У него оказалось около часа свободного времени до начала подготовительной обеденной смены, и он решил провести его на Главной палубе, что было уже, скорее, по привычке. Смотреть сейчас на приближающуюся Землю ему не очень-то, по правде говоря, хотелось, потому что она немного пугала его. Вернее, пугала не она (планета, как все, и он в том числе, успели заметить была довольно-таки красивой), а то, что могло на ней оказаться. Поэтому, вместо раздумий об окружающей обстановке, он решил отдать свои мысли недавнему сну.
Это было, несомненно, странно для него, что смерть во снах резко прекратилась, пусть и на одну ночь.

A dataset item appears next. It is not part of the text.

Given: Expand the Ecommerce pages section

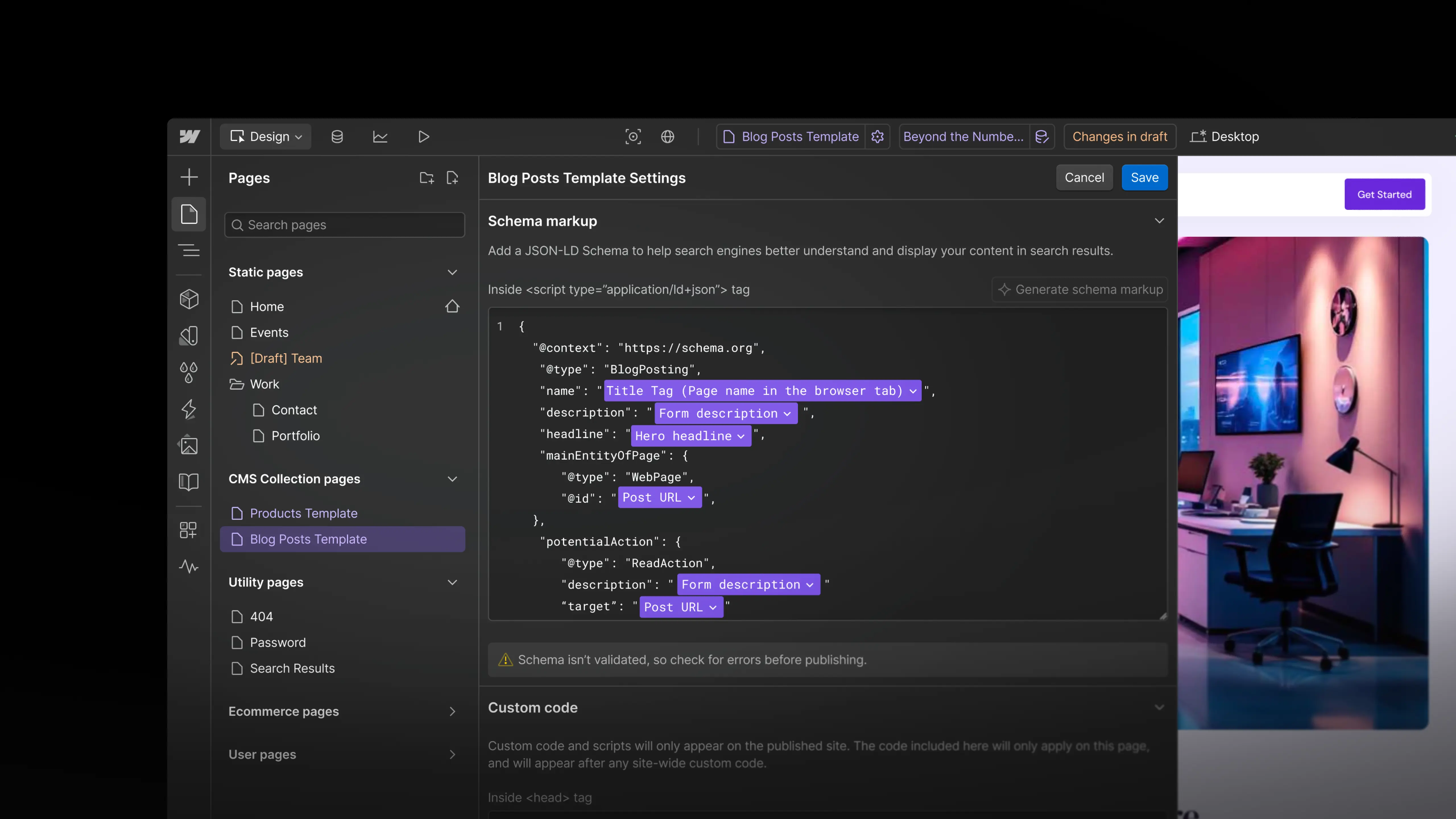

«А что, если у всех этих снов и впрямь было какое-то значение, как когда-то казалось Кэтрин, а сейчас они пропали, уступив место самым обычным фантазиям. Ведь я, наверное, просто однажды хотел бы потанцевать с Трэйси. Пусть и в другом веке и на другой планете… Так или иначе, подобный сон мог присниться любому человеку».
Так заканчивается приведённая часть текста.